Quantum–Enhanced Intrusion Detection Using Quantum Circuit Born Machines for Zero-Day Attack Detection

Wajdan Al Malwi^1,*, Fatima Asiri¹, Muhammad Shahbaz Khan^2,3,*

1 Department of Informatics and Computer Systems, College of Computer Science, King Khalid University, Abha, Saudi Arabia
2 School of Computing, Engineering and the Built Environment, Edinburgh Napier University, Edinburgh, UK
3 School of Computer Science and Digital Technologies, Aston University, Birmingham, UK

* Corresponding Authors: Wajdan Al Malwi. Email: ; Muhammad Shahbaz Khan. Email:

(This article belongs to the Special Issue: Advances in Secure Computing: Post-Quantum Security, Multimedia Encryption, and Intelligent Threat Defence)

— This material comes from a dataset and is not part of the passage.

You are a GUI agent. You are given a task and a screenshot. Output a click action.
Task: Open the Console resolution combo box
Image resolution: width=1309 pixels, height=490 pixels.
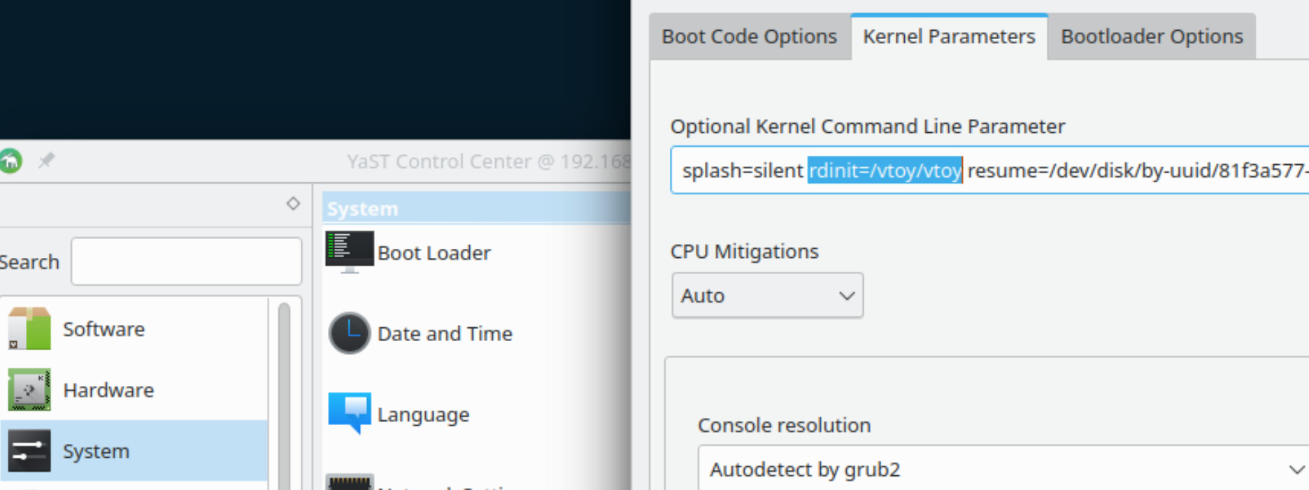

Computers, Materials & Continua 2026, 88(1), 36 https://doi.org/10.32604/cmc.2026.075326

Received 29 October 2025; Accepted 28 February 2026; Issue published 08 May 2026

Abstract

Modern intrusion detection systems (IDS) struggle to recognise zero-day cyberattacks, as classical discriminative models rely on historical attack labels and fail to characterise deviations from normal network behaviour. This work presents a hybrid quantum–classical intrusion detection framework in which a Quantum Circuit Born Machine (QCBM) models benign traffic as a probabilistic quantum state. The trained QCBM assigns each network flow a Quantum Anomaly Score (QAS), defined as the negative log-likelihood under the learned benign distribution, which is subsequently fused with classical flow statistics in a Light Gradient Boosted Machine (LightGBM) classifier. The proposed system employs a 16-qubit, three-layer QCBM (approximately 192 quantum gates) trained using up to 106 measurement shots on the CICIDS2017 dataset. Experimental results show that integrating the QAS does not degrade supervised detection performance on known attacks (Accuracy ≈0.996, Receiver Operating Characteristic-Area Under Curve (ROC-AUC) ≈0.9995), while providing an additional anomaly-sensitive signal under strict zero-day conditions. When entire attack families are withheld during training, the QAS assigns systematically higher anomaly scores to unseen attacks than to benign traffic and achieves unsupervised zero-day ROC-AUC values of approximately 0.78 across multiple attack types. These findings demonstrate that shallow, resource-efficient quantum generative models can act as interpretable probabilistic priors for benign behaviour, complementing classical IDS pipelines and enabling principled anomaly awareness under realistic Noisy Intermediate-Scale Quantum (NISQ) constraints.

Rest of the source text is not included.